Os mandados são cumpridos nos municípios de Sumaré, Campinas, Guarulhos, São Paulo, Santo André e São Caetano do Sul, bem como no estado de Goiás.

A operação busca apreender documentos, equipamentos eletrônicos, registros contábeis e financeiros, além de outros elementos relevantes para as investigações

Segundo a apuração, um grupo de empresas, com quadros societários comuns, teria sido possivelmente criado para burlar as regras do edital de chamamento público de credenciamento da EMTU (Empresa Metropolitana de Transportes Urbanos de São Paulo), para o serviço de transporte de alunos.

O “Ligado” é um serviço de transporte destinado a estudantes com necessidades especiais, matriculados na rede estadual de ensino e em entidades assistenciais conveniadas ou credenciadas pela Seduc-SP.

Atualmente, a rede é composta por cerca de 790 veículos, responsáveis pelo atendimento de cerca de 4.798 alunos e 287 acompanhantes, um total de 5.085 beneficiários.

No início, o serviço era prestado por meio de contrato firmado entre a pasta e a EMTU e a partir de 2019, por meio de contrato entre esses órgãos.

A EMTU, por sua vez, realizava a contratação dos prestadores dos serviços com base em um edital, que resultava no credenciamento dos interessados.

Porém, com a extinção da EMTU em outubro de 2025, a Seduc assumiu a gestão, substituiu o chamamento público conduzido pela empresa em 2023 e firmou contratos em novembro de 2025, com os prestadores que já executavam o serviço, a fim da sua não interrupção.

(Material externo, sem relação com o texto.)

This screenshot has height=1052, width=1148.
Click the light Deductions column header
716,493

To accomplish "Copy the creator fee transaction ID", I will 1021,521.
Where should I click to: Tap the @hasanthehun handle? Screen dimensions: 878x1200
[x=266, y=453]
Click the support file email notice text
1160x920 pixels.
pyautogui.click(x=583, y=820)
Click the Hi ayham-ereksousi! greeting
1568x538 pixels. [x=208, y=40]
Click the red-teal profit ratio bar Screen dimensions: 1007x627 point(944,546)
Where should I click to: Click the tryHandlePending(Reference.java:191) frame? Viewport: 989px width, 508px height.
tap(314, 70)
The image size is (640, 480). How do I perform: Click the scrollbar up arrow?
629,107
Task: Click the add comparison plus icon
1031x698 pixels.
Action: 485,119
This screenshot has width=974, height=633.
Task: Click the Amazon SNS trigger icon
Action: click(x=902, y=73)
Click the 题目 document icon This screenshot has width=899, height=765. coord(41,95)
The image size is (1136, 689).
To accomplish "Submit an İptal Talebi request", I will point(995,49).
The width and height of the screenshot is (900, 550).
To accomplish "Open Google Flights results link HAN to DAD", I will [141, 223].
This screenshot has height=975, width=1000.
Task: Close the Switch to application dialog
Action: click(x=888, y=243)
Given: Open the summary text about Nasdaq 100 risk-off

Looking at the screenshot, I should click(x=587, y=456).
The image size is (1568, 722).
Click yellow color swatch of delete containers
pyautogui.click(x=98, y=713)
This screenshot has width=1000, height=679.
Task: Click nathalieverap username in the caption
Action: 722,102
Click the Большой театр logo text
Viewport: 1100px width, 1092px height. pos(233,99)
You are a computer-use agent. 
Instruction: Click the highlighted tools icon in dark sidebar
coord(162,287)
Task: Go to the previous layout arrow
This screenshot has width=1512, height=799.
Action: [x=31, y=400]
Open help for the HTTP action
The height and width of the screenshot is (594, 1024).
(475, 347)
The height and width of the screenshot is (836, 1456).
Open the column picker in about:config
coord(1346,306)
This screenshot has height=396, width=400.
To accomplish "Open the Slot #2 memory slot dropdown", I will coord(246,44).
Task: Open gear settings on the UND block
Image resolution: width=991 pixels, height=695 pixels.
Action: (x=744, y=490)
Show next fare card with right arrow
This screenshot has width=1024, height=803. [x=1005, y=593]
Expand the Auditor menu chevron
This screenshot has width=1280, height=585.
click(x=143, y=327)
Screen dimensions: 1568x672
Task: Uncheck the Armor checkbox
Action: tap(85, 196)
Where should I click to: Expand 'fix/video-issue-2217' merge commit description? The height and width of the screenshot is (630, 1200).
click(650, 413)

De acordo com a gestão estadual, o problema foi identificado em um grupo da cidade de Sumaré, interior paulista, que atende em média 50 crianças por mês, em que todas as empresas do grupo foram constituídas simultaneamente no dia 20 de dezembro de 2023.

O Governo paulista afirma que todas têm sede comum no mesmo endereço, com natureza residencial e comercial. A gestão aponta que o local não teria capacidade material para abrigar a frota operacional das quatro transportadoras.

Além disso, a investigação ainda mostrou que quatro empresas da cidade de Aparecida de Goiânia, em Goiás, teriam se utilizado de atestado de capacidade técnica fraudulento, emitidos no mesmo dia da constituição do grupo. As instituições envolvidas seriam pertencentes a pessoas da mesma família.

A CGE ainda informa que mantém o canal Fala.SP para receber denúncias de forma anônima dentro da plataforma.